Abstract

The eukaryotic cell division cycle encompasses an ordered series of events. Chromosomal DNA is replicated during S phase of the cell cycle before being distributed to daughter cells in mitosis. Both S phase and mitosis in turn consist of an intricately ordered sequence of molecular events. How cell cycle ordering is achieved, to promote healthy cell proliferation and avert insults on genomic integrity, has been a theme of Paul Nurse's research. To explain a key aspect of cell cycle ordering, sequential S phase and mitosis, Stern & Nurse proposed ‘A quantitative model for cdc2 control of S phase and mitosis in fission yeast’. In this model, S phase and mitosis are ordered by their dependence on increasing levels of cyclin-dependent kinase (Cdk) activity. Alternative mechanisms for ordering have been proposed that rely on checkpoint controls or on sequential waves of cyclins with distinct substrate specificities. Here, we review these ideas in the light of experimental evidence that has meanwhile accumulated. Quantitative Cdk control emerges as the basis for cell cycle ordering, fine-tuned by cyclin specificity and checkpoints. We propose a molecular explanation for quantitative Cdk control, based on thresholds imposed by Cdk-counteracting phosphatases, and discuss its implications.

Highlights

  • Cell growth and division are the basis for biological life the way we know it

  • CYCLIN SPECIFICITY If not by checkpoints or surveillance mechanisms, how is the ordering of the cell cycle achieved?
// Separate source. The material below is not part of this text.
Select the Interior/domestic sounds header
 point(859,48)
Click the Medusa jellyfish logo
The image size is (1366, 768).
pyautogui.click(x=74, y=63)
An important hint came with the discovery of G1 cyclins in budding yeast, Cln1 – Cln3, that are required for entry into the cell cycle at the G1 –S transition [32,33], followed by the identification of distinct budding yeast cyclins required for mitosis, Clb1 – Clb4, more closely related to the previously known metazoan mitotic cyclins [16,34,35]

  • To explain how cell cycle ordering with a single source of cyclin-dependent kinase (Cdk) activity is possible, Stern & Nurse [6] proposed ‘A quantitative model for the cdc2 control of S phase and mitosis in fission yeast’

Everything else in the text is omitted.